The current drought took root last fall, when our weather took an abrupt dry turn in October following Hurricane Helene. Over the past four months, precipitation deficits have steadily increased and now stand at 6 to 8 inches across much of the state, and as much as 10 inches along parts of the coastline.
While impacts were at first slow to appear alongside lingering flood damage and after the fall harvest was completed, they’ve become more prominent this winter seemingly everywhere except at the ground’s surface, where the cooler temperatures and recent snow have helped tamp down signs of dryness.
We see those impacts elsewhere, though. Streamflow levels have fallen below normal statewide, which has also reduced reservoir inflows. For now, most major lakes are holding near their seasonal targets, but they’ve built little to no buffer going into the spring.
Deeper soil moisture levels are also running below normal in eastern North Carolina, and groundwater wells have also struggled to make any recovery in recent months.

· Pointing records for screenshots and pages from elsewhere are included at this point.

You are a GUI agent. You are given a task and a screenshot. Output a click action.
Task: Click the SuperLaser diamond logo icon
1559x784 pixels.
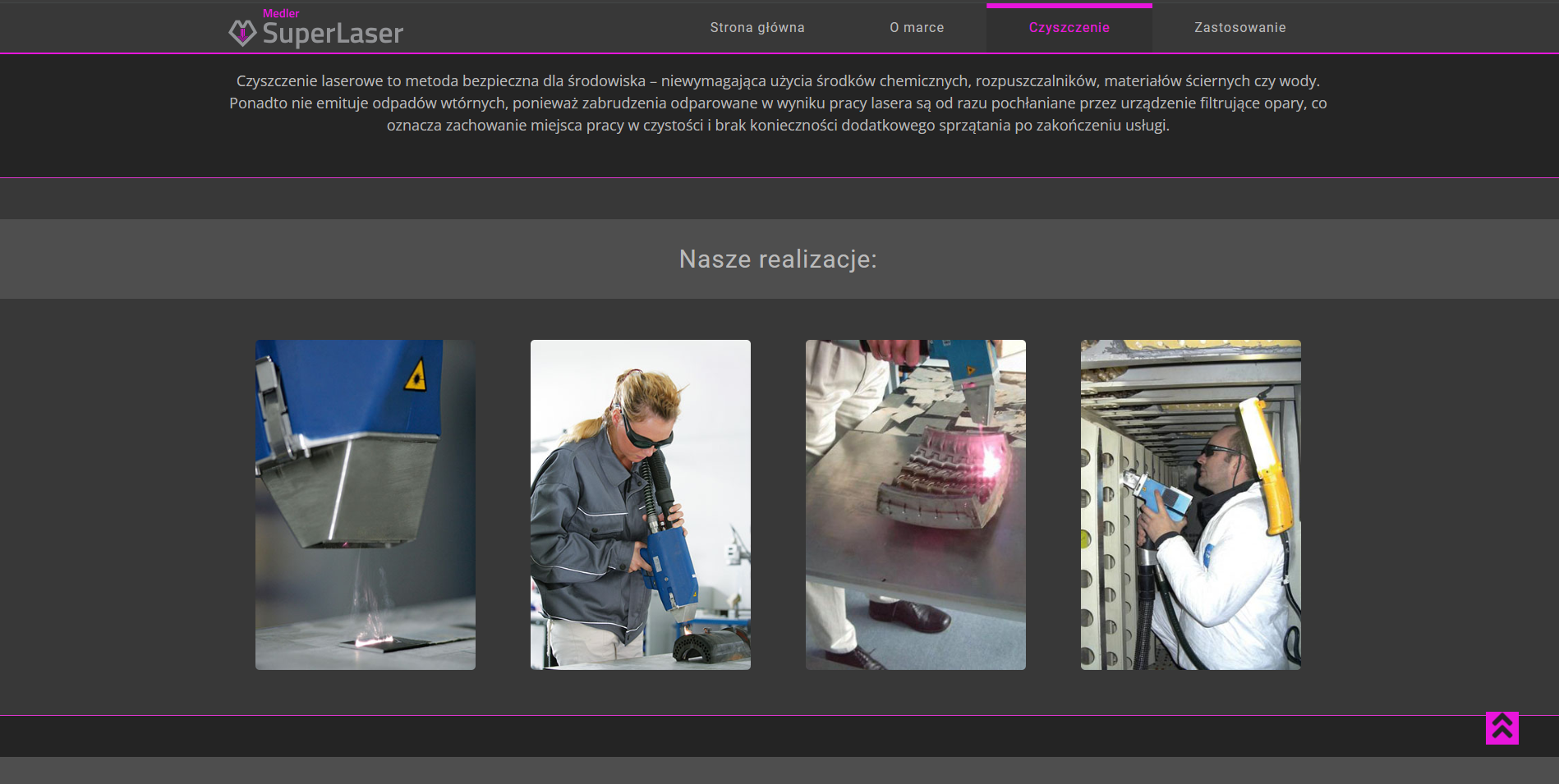coord(242,33)
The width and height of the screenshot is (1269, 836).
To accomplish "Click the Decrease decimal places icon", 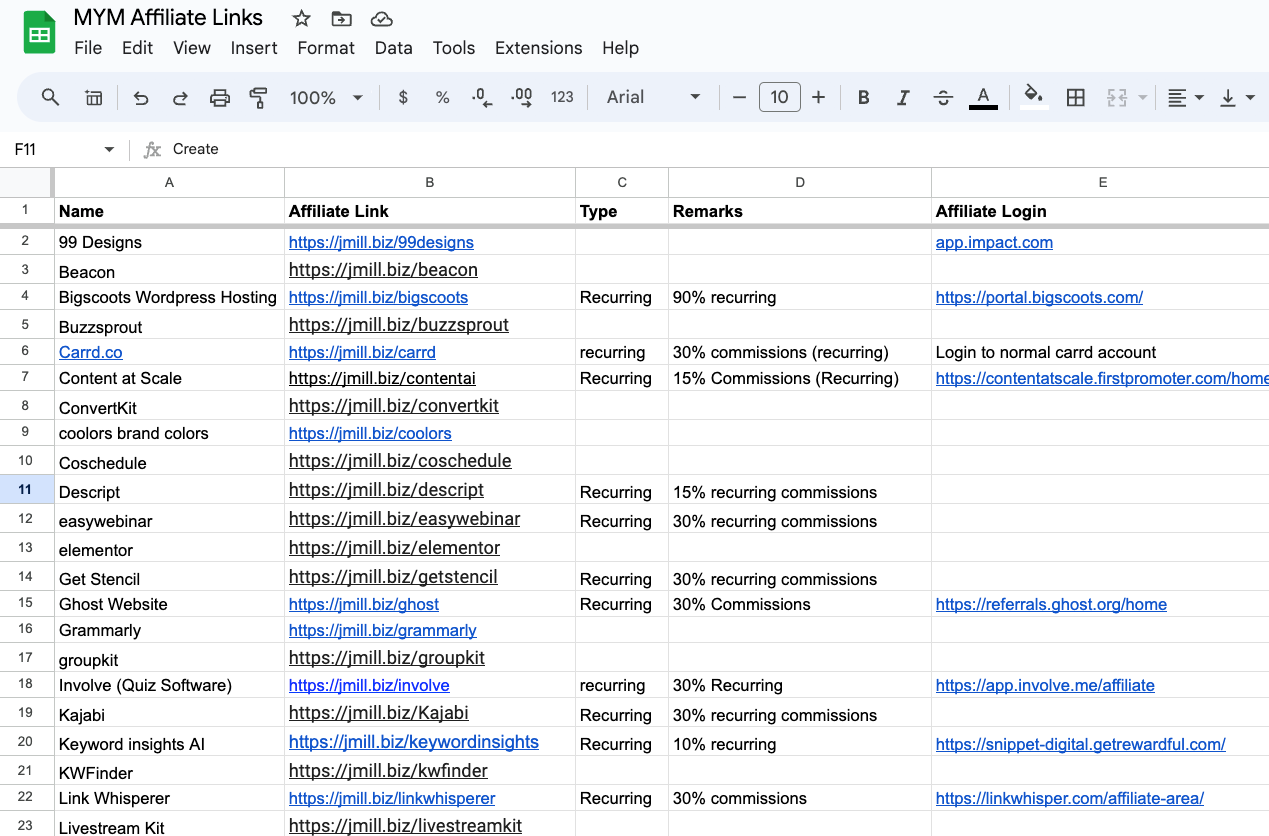I will (x=481, y=97).
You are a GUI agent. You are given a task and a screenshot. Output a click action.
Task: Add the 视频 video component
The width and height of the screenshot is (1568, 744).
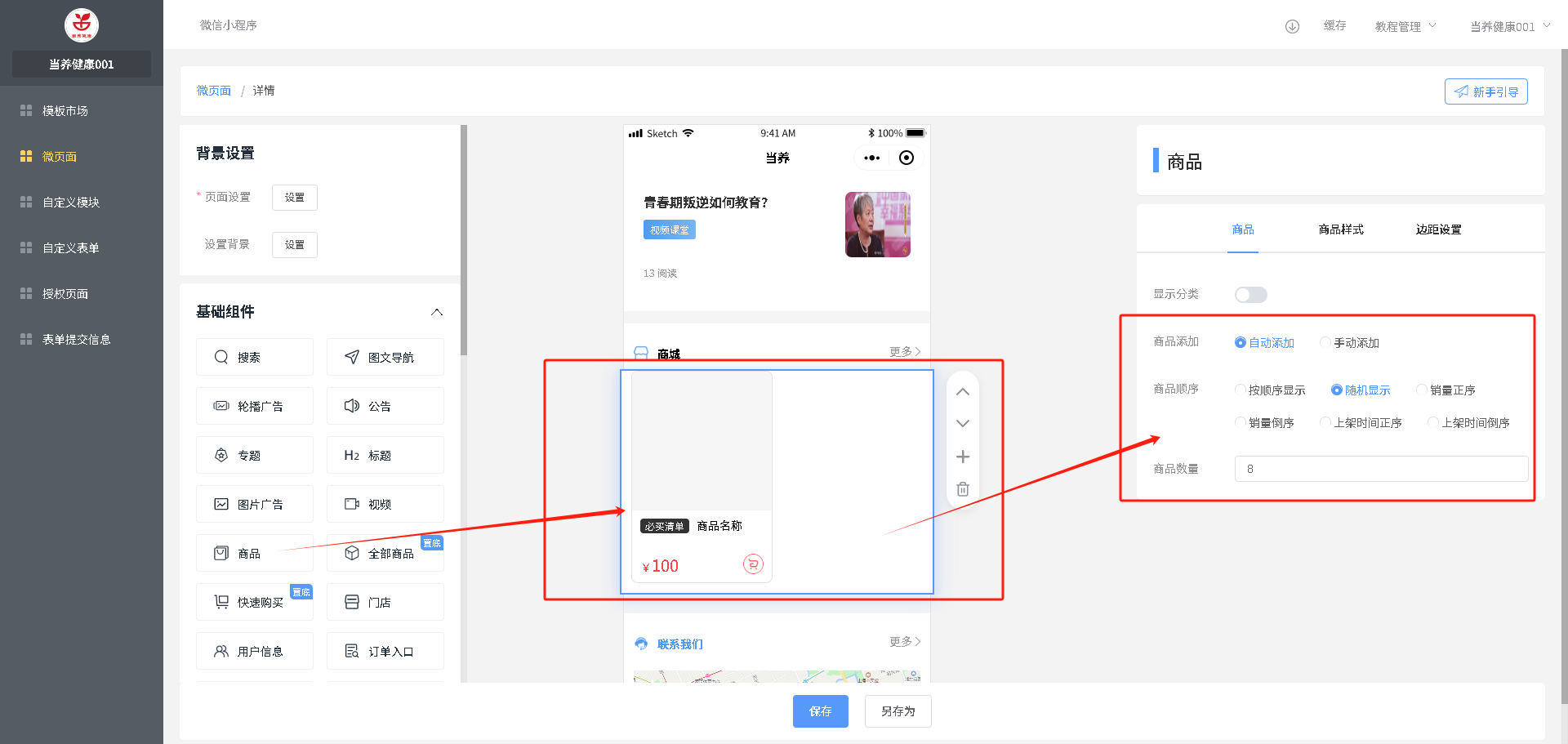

Wildfires have also been burning across parts of western North Carolina in recent weeks, including multiple blazes in McDowell County. Last week, the Crooked Creek fire burned 220 acres and prompted local evacuations near Old Fort, while the North Fork fire remains active after burning more than 600 acres.
Even if drought isn’t apparent in your own backyard now, the concern is that a few weeks of warmer weather would suddenly cause impacts to explode across the landscape as any topsoil moisture evaporates and dry vegetation becomes a powder keg for a potential spring fire season.